▸ TEXT PASSAGE
○ ○ ○ ○

What are Stocks?

Stocks, commonly referred to as shares, represent fractional ownership in a company, allowing investors to purchase a part of a company’s equity. From an academic perspective, the purchase of a stock is fundamentally an investment in the present value of the company’s expected future dividend payments.

A stock is a piece of ownership in a company. When you buy a share of Apple you own a fraction of everything Apple has, earns, and owes. The price of that share reflects what the market collectively believes Apple will earn in the future, discounted back to today.

That discounting mechanism is the core of stock valuation. A dollar earned next year is worth less than a dollar earned today because you could invest that dollar today and earn a return. So when you buy a stock you are paying today for a stream of future earnings. The market is constantly repricing that stream based on new information about the company, the economy, interest rates, and investor sentiment.

The efficient market hypothesis says stock prices already reflect all available information and nobody can consistently beat the market. In theory that is elegant. In practice it breaks down constantly. Behavioral finance has shown that investors are emotional, overconfident, and prone to herding. Prices overshoot on the way up and overcorrect on the way down. The gap between theory and reality is where the best traders operate.

○ ○ ○ ○

▸ TO DO
A. Translate this sentence from the passage on stocks into Spanish: "A dollar earned next year is worth less than a dollar earned today because you could invest that dollar today and earn a return."
B. List every kind of new information on which, according to the passage on stocks, the market keeps repricing a stock's stream of future earnings.

▸ THE DATA
○ ○ ○ ○

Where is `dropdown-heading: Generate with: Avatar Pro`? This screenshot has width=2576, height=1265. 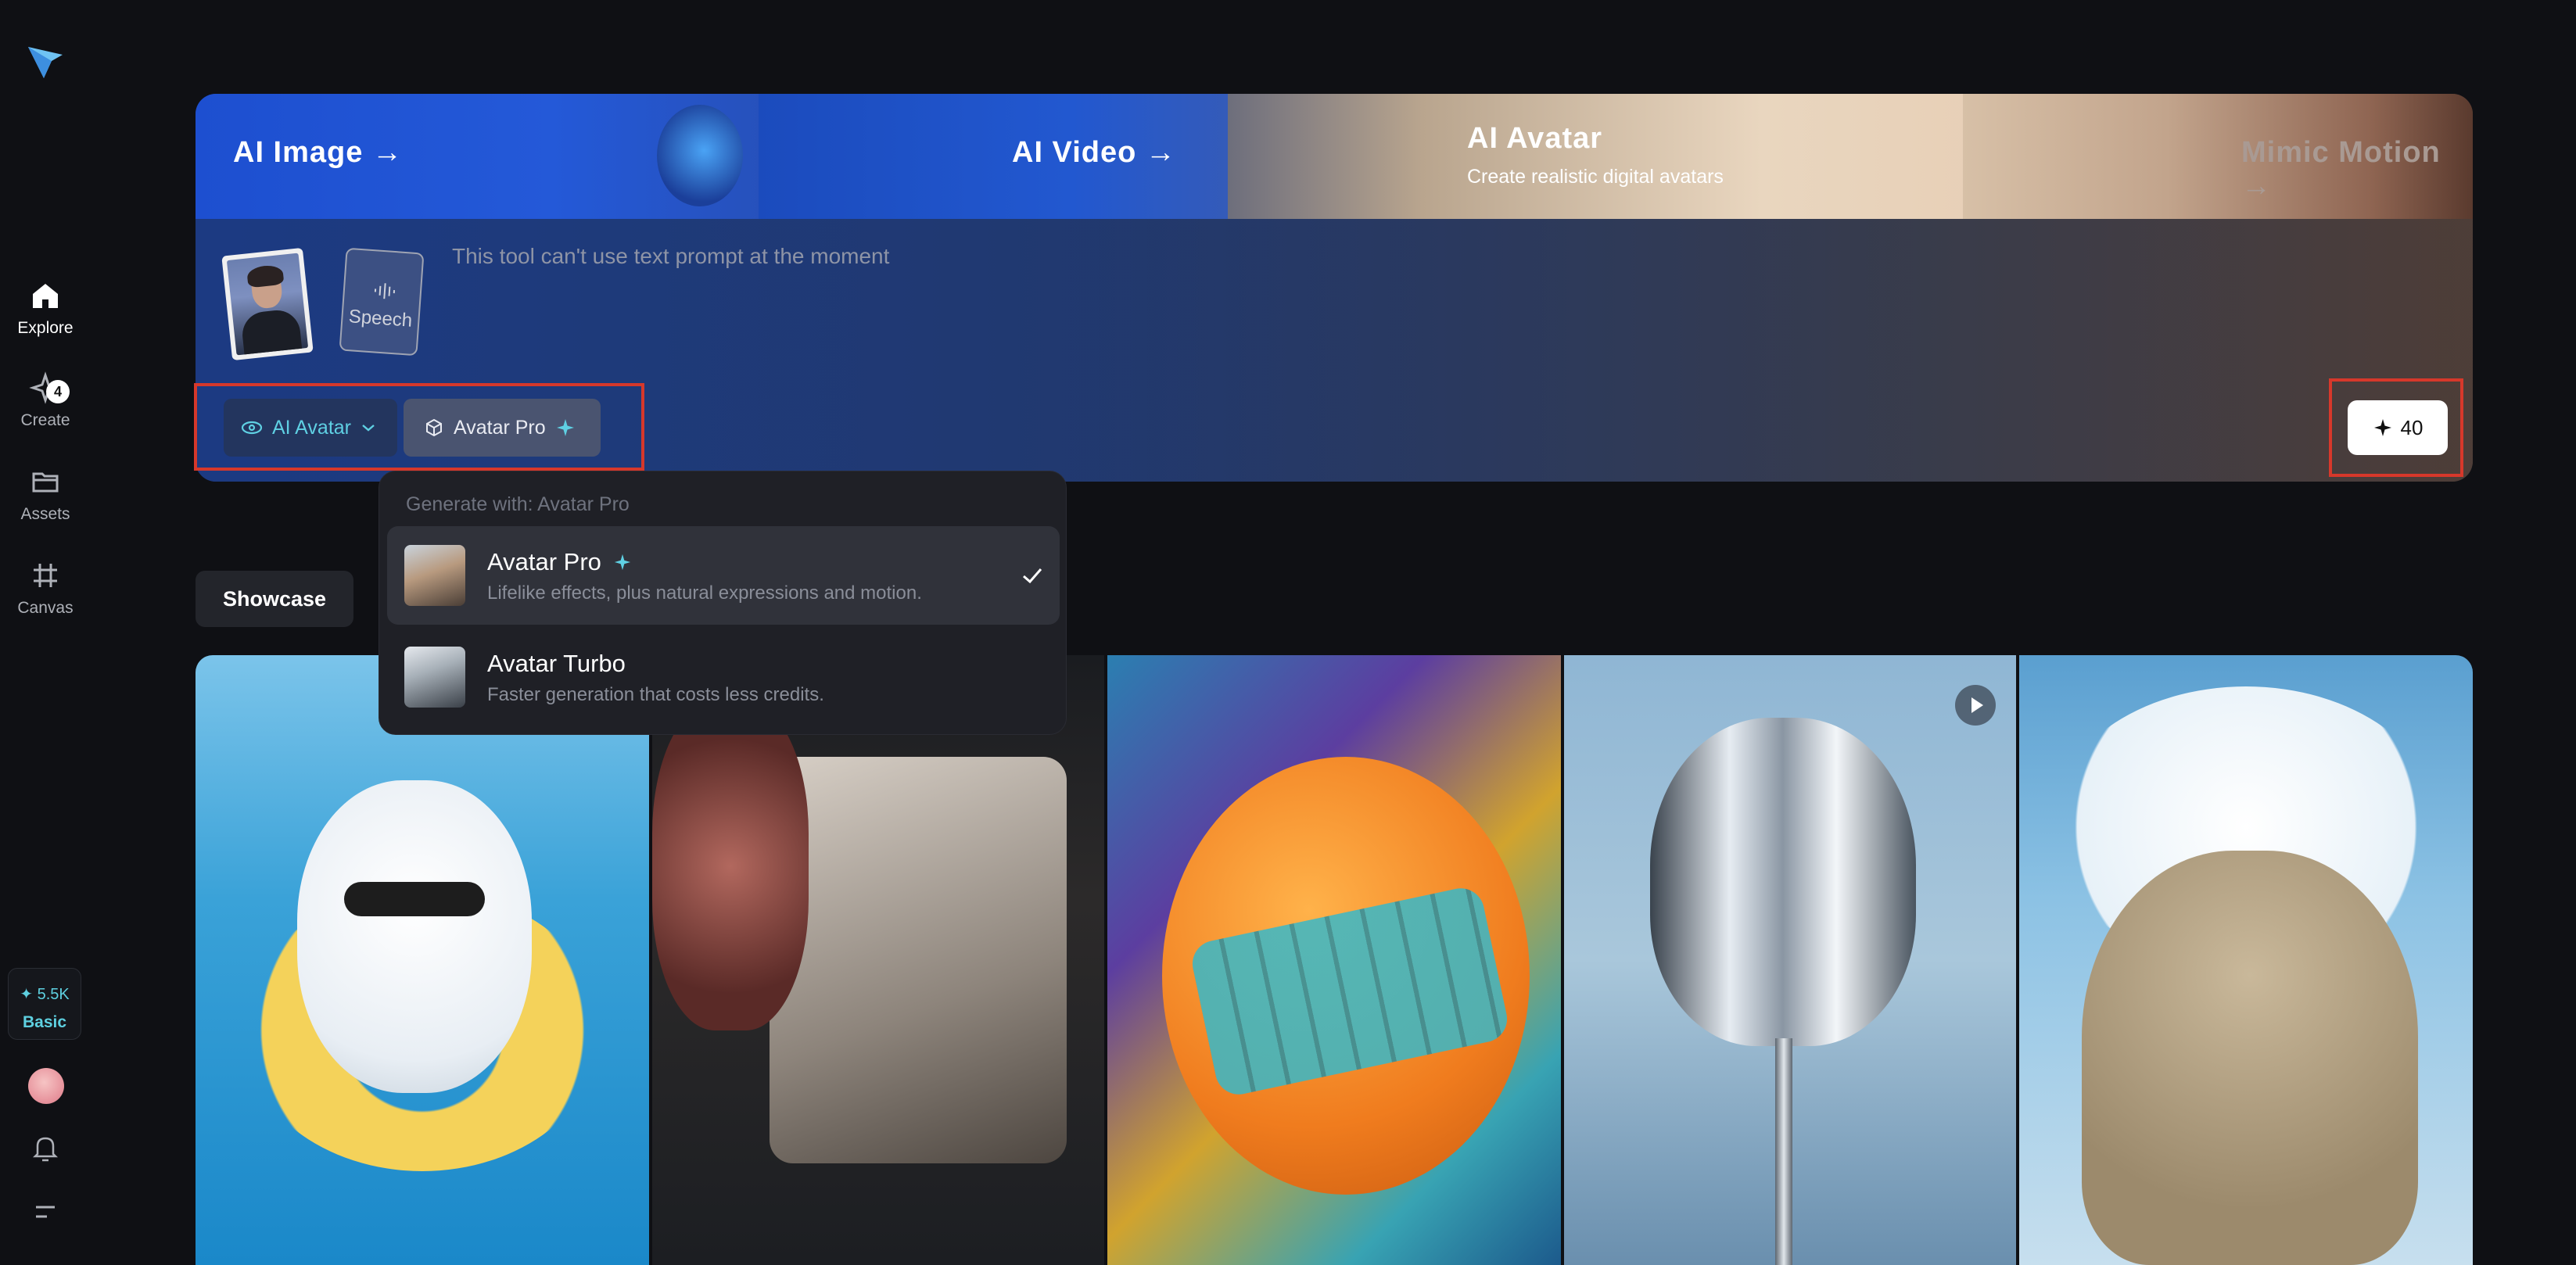 dropdown-heading: Generate with: Avatar Pro is located at coordinates (518, 504).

○ ○ ○ ○

▸ SOLUTIONS TO EACH TASK
A. Un dólar ganado el próximo año vale menos que un dólar ganado hoy, porque podrías invertir ese dólar hoy y obtener un rendimiento.

B.
- the company
- the economy
- interest rates
- investor sentiment